Working with the still-life: A three stage assignment - drawing / painting / collage

In this assignment, you will make a very thorough examination of the still-life utilizing three different approaches: drawing, painting, & collage.

Etching by Giorgio Morandi.jpg

Etching by Giorgio Morandi

You will begin by looking at masterworks by 20th century artists Giorgio Morandi, Pablo Picasso, and George Braque, all of whom worked extensively with the still-life, exploring the wealth of possibilities for representation and abstraction inherent in the genre.

The Drawings

Using the still-life stations set up in the studio, you will first make a series of three drawings on A3 cartridge paper, the first utilizing contour line only, the second, cross-hatched line as a means of obtaining light/shadow relationships, and the third, in which you attempt to utilize colored conte pastels and smudging, and erasure to produce mass, volume, shadows, and highlights.

After completing these drawings, we’ll pin them up and conduct a group critique session. We’ll look closely now at works by artists such as Pierre Chardin, Edouard Manet, and Paul Cezanne in order to learn how these artists used paint and its unique properties to explore the still-life in color.

Maggie Li - conte pastel.jpg

Maggie Li - conte pastel

The Painting

You’ll then begin a study of several selected still-life objects on an A3 size MDF panel in acrylic paint. In this painting, you will first produce a structural pencil drawing over a pre-colored ground and then begin to create forms by building up washes of tonality which will establish basic value contrasts.

Once you have established this basic tonal structure, you’ll lay in mid-tones and then highlights, while attempting to be aware of warm and cool color relationships and thick and thin paint application. You’ll also be utilizing rags and fingers as well as your flat, round, and filbert brushes to achieve “painterly” effects!

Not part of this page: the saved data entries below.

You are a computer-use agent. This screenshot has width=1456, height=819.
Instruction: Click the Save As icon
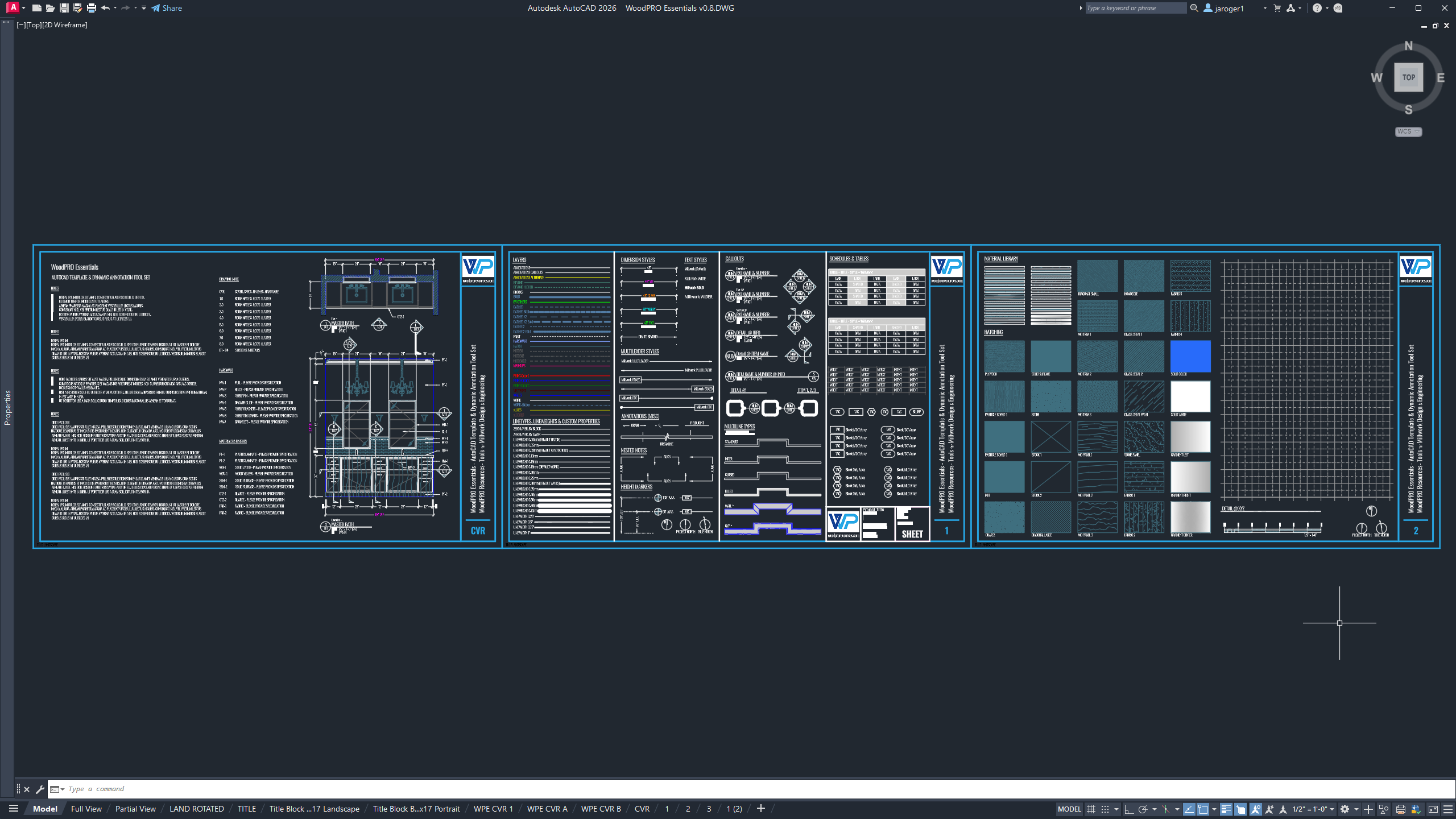click(77, 8)
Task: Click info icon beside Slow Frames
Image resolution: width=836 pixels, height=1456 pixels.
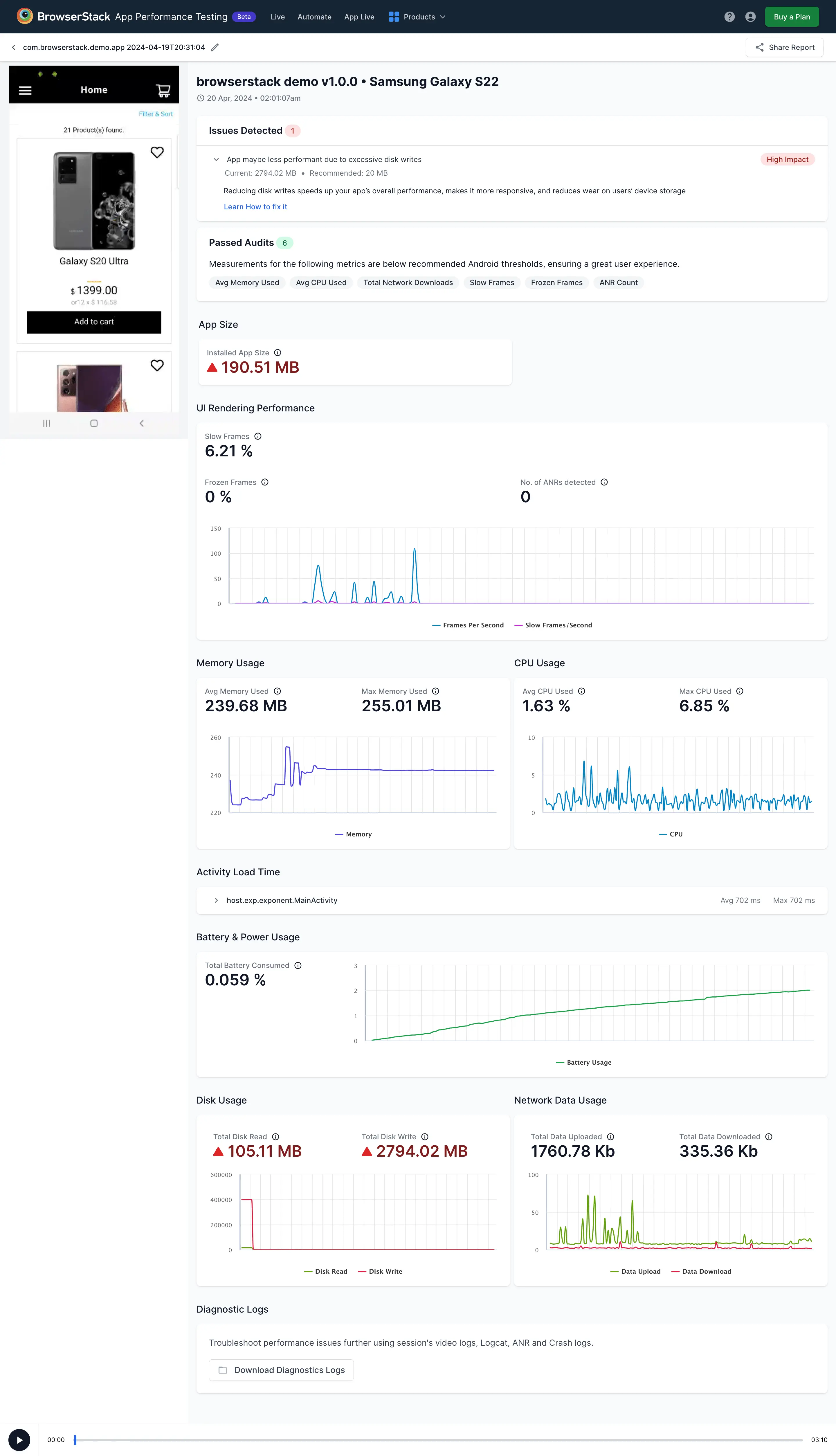Action: coord(258,436)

This painting should be completed at the end of five class periods, at which point, we’ll conduct another group critique. You’ll also write up a process reflection in your sketchbook, tracing the development of the painting, and commenting on the technical problems and compositional challenges posed by this study and the ways you attempted to deal effectively with them as the painting developed.

The Collage

The final stage of your assignment involves using your experiential knowledge of the still-life and your visual imagination to create a new way of looking at the subject—to abstract it, based on the cubist ideas you encountered in the works of Picasso and Braque.

 

To create this piece, you will produce a series of “thumbnail” drawings in your sketchbook, in which you experiment with “flattening” pictorial space and possibly depicting objects from more than one angle simultaneously. You’ll also begin to emphasize repeating patterns and lively textural surfaces, while all the while attempting to “keep it simple”. You may think this will be easier than painting the still-life in acrylics—rest assured—it isn’t!!

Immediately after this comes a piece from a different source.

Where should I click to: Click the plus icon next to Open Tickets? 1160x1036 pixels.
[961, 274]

Poppy Wilkinson - mixed media collage.jp

Poppy Wilkinson - mixed media collage

You’ll use pencil, gouache, scissors, colored tissue and Japanese rice paper, corrugated cardboard, and newspaper/magazine clippings to construct a composition on heavyweight watercolor paper. You may want to make more than one collage, since once you start, you’ll find it addictive!  A Final group critique will be held when the works are complete. GOOD LUCK and enjoy THE PROCESS!!